The 2017 Music and Beyond Festival opened last night with a display of American fireworks that was à propos for the 4th of July.
Violinist Sarah Chang brought a healthy dose of glamour to the stage of Dominion-Chalmers in a performance that emphasized searing virtuosity and dramatic temperament over subtlety or introspection.
Chang has been known for her intense, fierce and furious approach to music ever since she emerged as a pre-teen prodigy in a poofy dress. Her attire these days is more sophisticated — she favours strapless, fit-and-flare gowns in bright colours, and changes several times a night. But her quirks and kinetic mannerisms remain intact: the backbends, the impatient fidgeting when she isn’t playing (rolling her neck, rotating and shaking her left hand), the scowl, as if she wanted to frighten the music into submission.
After an introductory fanfare from the Governor General’s ceremonial band, and speeches by Korean Ambassador Shin Maeng-ho, Ottawa-Vanier MPP Nathalie Des Rosiers and Ottawa Mayor Jim Watson, Chang strode on-stage in a ruched, peacock-blue gown. She opened with that workhorse of the violin repertoire, Vitali’s G Minor Chaconne.
With its daring modulations into remote keys, the piece was long thought to not be an authentic Baroque composition. Chang’s playing is driven by theatrical, expressive impulse more than form, and suited the work’s romantic prescience. She has a big, slightly twangy sound, powered by fast, aggressive vibrato: she’s always been one of those violinists who embodies the instrument’s metallic components more than its wooden ones. Pianist Julio Elizalde has enough sweep and power to stand up to Chang’s strong personality, while providing a warmer, more relaxed counterbalance.

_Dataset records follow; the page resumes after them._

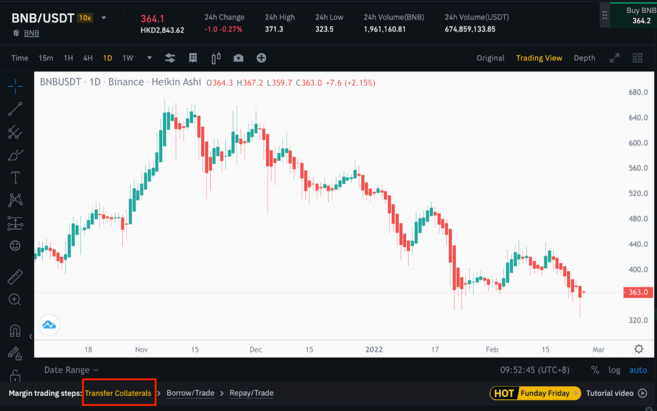The height and width of the screenshot is (411, 657).
Task: Expand the BNB/USDT pair selector arrow
Action: pyautogui.click(x=103, y=18)
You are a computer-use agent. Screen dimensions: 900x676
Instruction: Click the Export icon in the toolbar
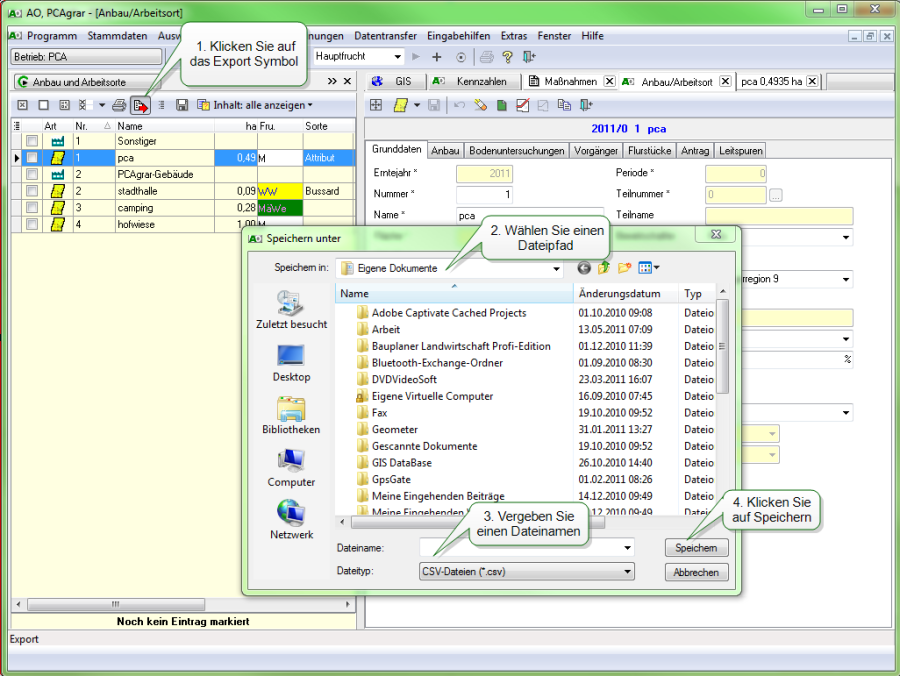(x=141, y=105)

Brahms’s Sonata No. 3 did not hold up well under Chang’s unrelenting tension. She turned the mysterious, anxious quality of the first movement into something forceful and blustery. She struggles with the breathing room and patience Brahms’ ample phrases require. The Adagio had a blowsy, ungentle sentimentality; the third and fourth movements felt hurried to the point of panic.
The second half began with a new frock, this one in begonia-pink sequins, and Franck’s A Major Sonata. Franck has a more exuberant soul than Brahms and fared better, although even here the music wanted a lighter, more elastic, more French touch. Chang’s attack is so ferocious that the music often has nowhere to go — she opened the Recitativo-Fantasia movement like a cadenza from the Bruch Concerto. Her devouring need for speed at all costs also left her accompanist vulnerable, especially in the last movement. One felt that partnership was not her prime motivation.
Ravel’s Tzigane is always an showstopping, bow-busting way to end a violin recital. Chang’s version was wild and blazing, but a little rough, considering Augustin Dumay’s unforgettable rendition on the very same stage two years ago.
Chang responded to the audience’s ovation with an encore of Bach’s Air on the G String, her most restrained offering of the evening, lovely in its unadorned simplicity.